* **Assignment**: Nothing should be omitted: restate the full listing word for word.

* **Input data**:

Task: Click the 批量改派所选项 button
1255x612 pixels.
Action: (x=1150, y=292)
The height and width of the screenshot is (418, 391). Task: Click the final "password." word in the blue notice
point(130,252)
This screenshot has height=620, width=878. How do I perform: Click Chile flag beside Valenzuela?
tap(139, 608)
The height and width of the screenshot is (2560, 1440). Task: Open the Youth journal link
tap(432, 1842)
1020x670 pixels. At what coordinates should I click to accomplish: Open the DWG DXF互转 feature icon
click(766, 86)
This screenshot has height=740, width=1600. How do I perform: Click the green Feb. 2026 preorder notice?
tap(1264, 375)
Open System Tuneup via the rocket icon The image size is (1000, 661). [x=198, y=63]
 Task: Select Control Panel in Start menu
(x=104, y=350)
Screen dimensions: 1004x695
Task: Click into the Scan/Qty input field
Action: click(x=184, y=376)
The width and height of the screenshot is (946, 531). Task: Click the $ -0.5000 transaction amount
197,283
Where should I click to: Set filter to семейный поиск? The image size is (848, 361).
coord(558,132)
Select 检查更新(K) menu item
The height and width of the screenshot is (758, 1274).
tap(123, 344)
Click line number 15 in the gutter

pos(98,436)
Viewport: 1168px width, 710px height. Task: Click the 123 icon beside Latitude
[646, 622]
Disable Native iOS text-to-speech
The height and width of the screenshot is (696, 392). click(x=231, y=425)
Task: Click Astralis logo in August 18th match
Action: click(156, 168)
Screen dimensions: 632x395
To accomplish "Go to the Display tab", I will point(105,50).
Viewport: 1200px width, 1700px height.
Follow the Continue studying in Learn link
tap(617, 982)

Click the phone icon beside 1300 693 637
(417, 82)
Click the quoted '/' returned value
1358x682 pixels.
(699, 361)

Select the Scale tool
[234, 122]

* **Response**:
Task: Click the 批量改派所选项 button
1255x612 pixels.
Action: (x=1150, y=292)
The height and width of the screenshot is (418, 391). Task: Click the final "password." word in the blue notice
point(130,252)
This screenshot has height=620, width=878. How do I perform: Click Chile flag beside Valenzuela?
tap(139, 608)
The height and width of the screenshot is (2560, 1440). Task: Open the Youth journal link
tap(432, 1842)
1020x670 pixels. At what coordinates should I click to accomplish: Open the DWG DXF互转 feature icon
click(766, 86)
This screenshot has height=740, width=1600. How do I perform: Click the green Feb. 2026 preorder notice?
tap(1264, 375)
Open System Tuneup via the rocket icon The image size is (1000, 661). [x=198, y=63]
 Task: Select Control Panel in Start menu
(x=104, y=350)
Screen dimensions: 1004x695
Task: Click into the Scan/Qty input field
Action: click(x=184, y=376)
The width and height of the screenshot is (946, 531). Task: Click the $ -0.5000 transaction amount
197,283
Where should I click to: Set filter to семейный поиск? The image size is (848, 361).
coord(558,132)
Select 检查更新(K) menu item
The height and width of the screenshot is (758, 1274).
tap(123, 344)
Click line number 15 in the gutter

pos(98,436)
Viewport: 1168px width, 710px height. Task: Click the 123 icon beside Latitude
[646, 622]
Disable Native iOS text-to-speech
The height and width of the screenshot is (696, 392). click(x=231, y=425)
Task: Click Astralis logo in August 18th match
Action: click(156, 168)
Screen dimensions: 632x395
To accomplish "Go to the Display tab", I will point(105,50).
Viewport: 1200px width, 1700px height.
Follow the Continue studying in Learn link
tap(617, 982)

Click the phone icon beside 1300 693 637
(417, 82)
Click the quoted '/' returned value
1358x682 pixels.
(699, 361)

Select the Scale tool
[234, 122]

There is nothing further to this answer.